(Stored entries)
◇ ◇ ◇ ◇ ◇ ◇ ◇

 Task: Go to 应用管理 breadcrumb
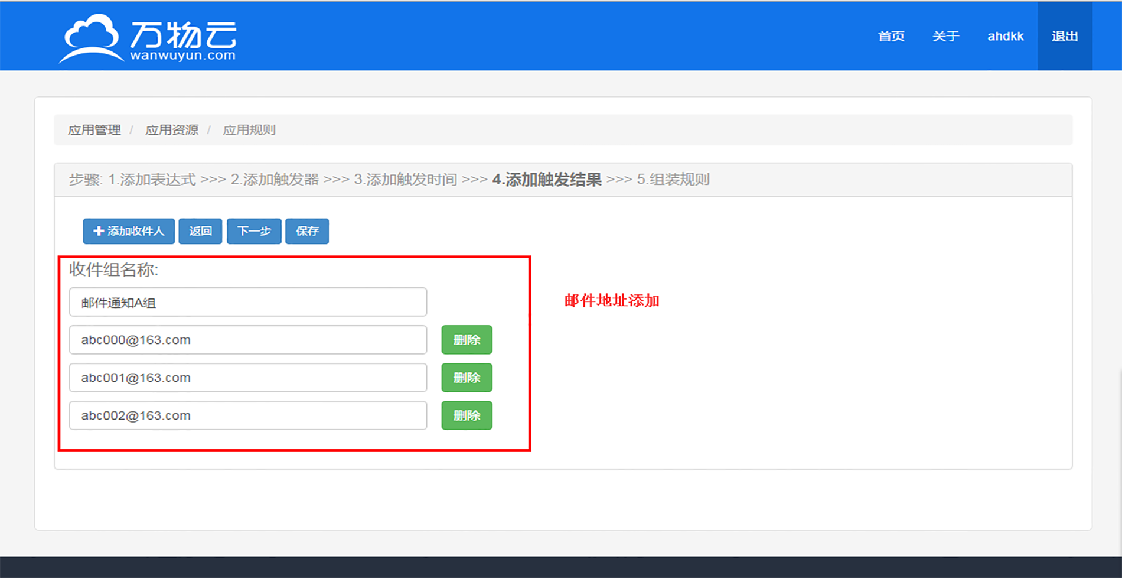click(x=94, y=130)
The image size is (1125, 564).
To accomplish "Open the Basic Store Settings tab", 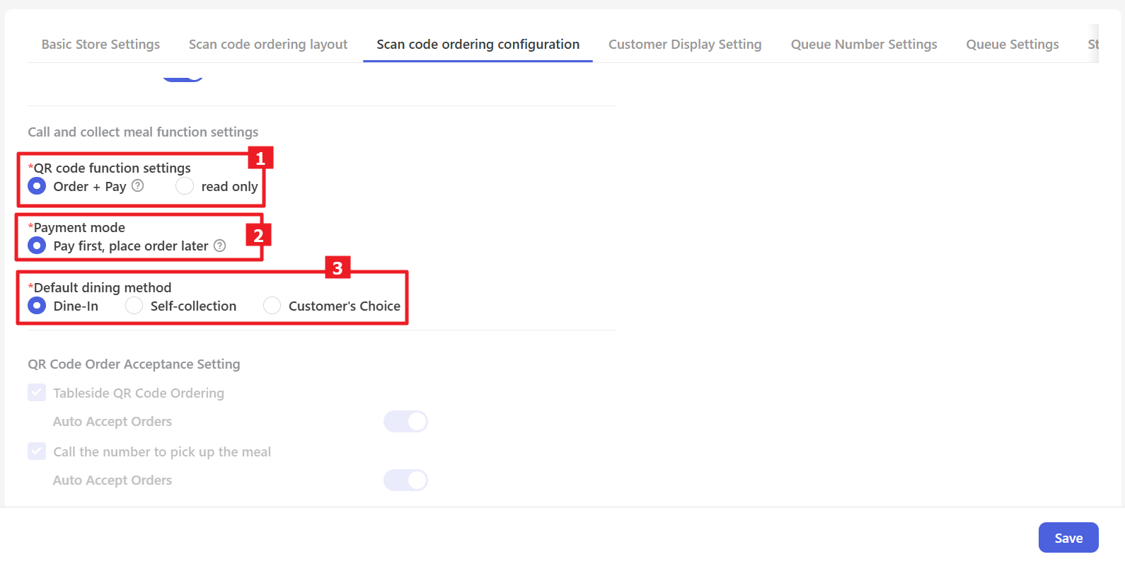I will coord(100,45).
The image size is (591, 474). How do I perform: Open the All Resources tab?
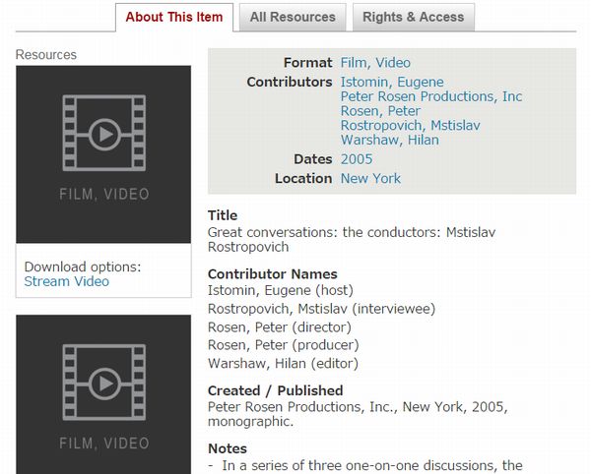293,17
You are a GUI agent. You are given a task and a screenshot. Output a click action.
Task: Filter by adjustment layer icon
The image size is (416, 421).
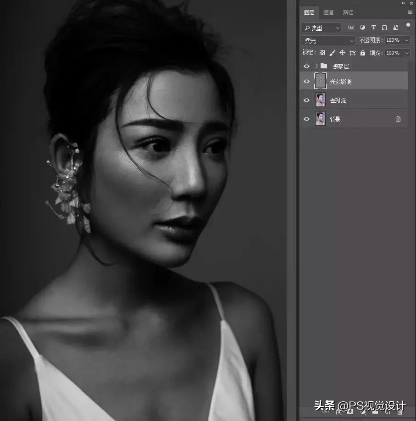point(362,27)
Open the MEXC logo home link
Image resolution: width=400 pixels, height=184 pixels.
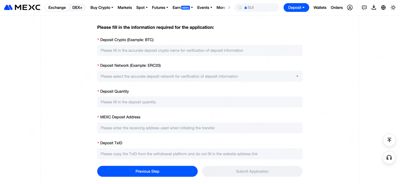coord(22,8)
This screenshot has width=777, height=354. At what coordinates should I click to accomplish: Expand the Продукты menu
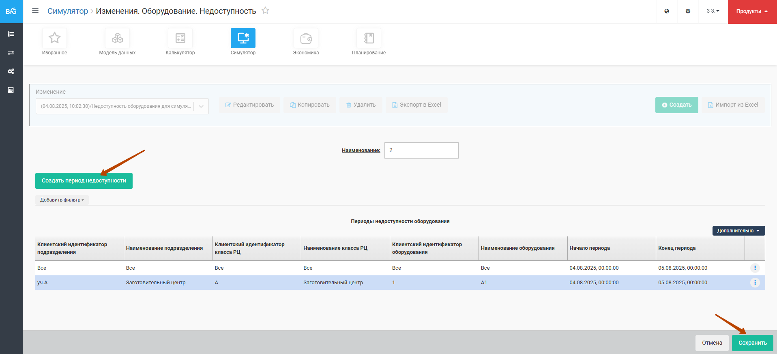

◇ ◇ ◇ ◇ ◇ ◇ ◇

Show every line of the records above that contains the word "screenshot".

## Task output:
You are a GUI agent. You are given a task and a screenshot. Output a click action.
This screenshot has width=777, height=354. At what coordinates should I click to accomplish: Expand the Продукты menu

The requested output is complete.